Familiegegevens en opleiding
Teunis Huizer werd geboren in 1832 te Maassluis. Hij woonde in 1876/1877 in Nederl. Oost-Indië.
Hij overleed op 07 december 1882.064
Teunis Huizer werd geboren te Zwijndrecht op 30 oktober 1832.
Hij huwde op 07 juni 1860 te Maassluis met D.A.Steur. Hij overleed te ’s Gravenhage op 31 mei 1891. Hij was een oudere broer van scheepskapitein Aart Huizer. (zie aldaar).
Informatie dd 27 juni 2004 van mevr. E.C.Huizer-Sibinga Mulder te Naarden.
Lidmaatschap zeemanscollege(s)
Teunis Huizer wonend te Maassluis was in de periode 14 juni 1871 t/m zijn royement in 1880 met vlagnummer 13 lid van het Dordtse zeemanscollege met vlagnummer D13.111
Opmerkingen in verband met lidmaatschap Zeemanscollege(s)
In de notulen van de Bestuursvergadering van het Dordtse zeemanscollege “Tot Nut van Handel en Zeevaart” dd 07 december 1882 staat een opsomming van geroyeerde leden waaronder:
Vlag 13. T.Huizer. Naar O.I. vertrokken.
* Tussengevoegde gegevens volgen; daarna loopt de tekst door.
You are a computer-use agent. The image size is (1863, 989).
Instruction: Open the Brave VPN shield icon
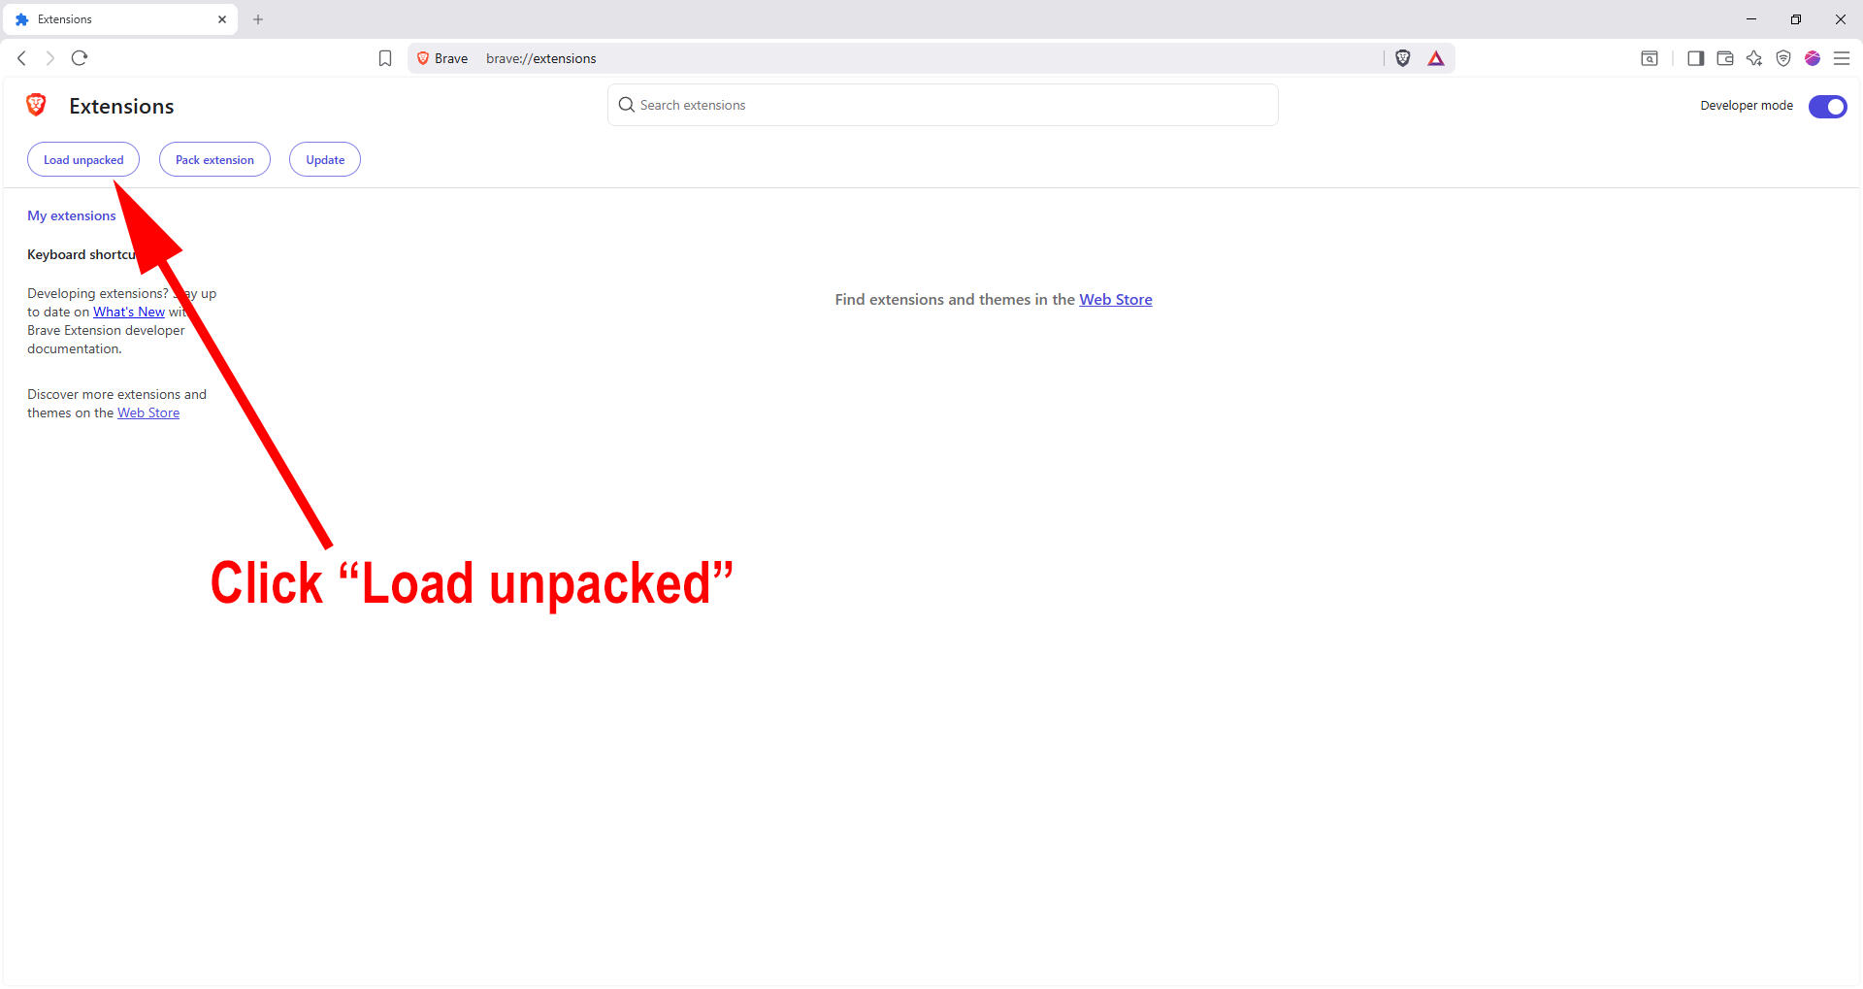(1782, 58)
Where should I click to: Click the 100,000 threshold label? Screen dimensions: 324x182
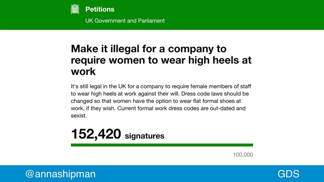coord(243,155)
Niet betaald sedert 1876/77. Geroyeerd 1880.064a
De schepen van de kapitein
In Ledenlijsten de Dortse zeemansalmanak (Stadsarchief Dordrecht, inv. 93, nrs 16-33) staatT.Huizer als gezagvoerder064:
* 1874 fregat “Kosmopoliet II” boekhouders gebr. Blussé te Dordrecht
Bouma025 vermeldt T.Huizer als gezagvoerder gedurende:
* 1862 van het fregat “Tonia”, gebouwd in 1855 te Krimpen aan de IJssel, 573 ton o.m., varend voor H.Veder te Rotterdam;
* 1872 t/m 1876 op het fregat “Kosmopoliet II”, gebouwd in 1864 op de werf “De Merwede” van Cornelis Gips & Zn te Dordrecht, 1077 ton o.m., varend voor Gebr. Blussé te Dordrecht. Het werd tijdens een publieke verkoping te Rotterdam voor f 35.000,- verkocht aan reeder Overzee & Co, die het schip ogenblikkelijk doorverkochten voor f 45.000,- aan H.Bisschoff & Co te Bremen. Daar werd het schip gereduceerd tot bark en herdoopt tot “Kathinka”. Acht jaar later is het schip vergaan op 04 september 1883 bij een storm in de Golf van Biskaje, op weg naar New York met een lading salpeter en mineraalwater (zie ook 064).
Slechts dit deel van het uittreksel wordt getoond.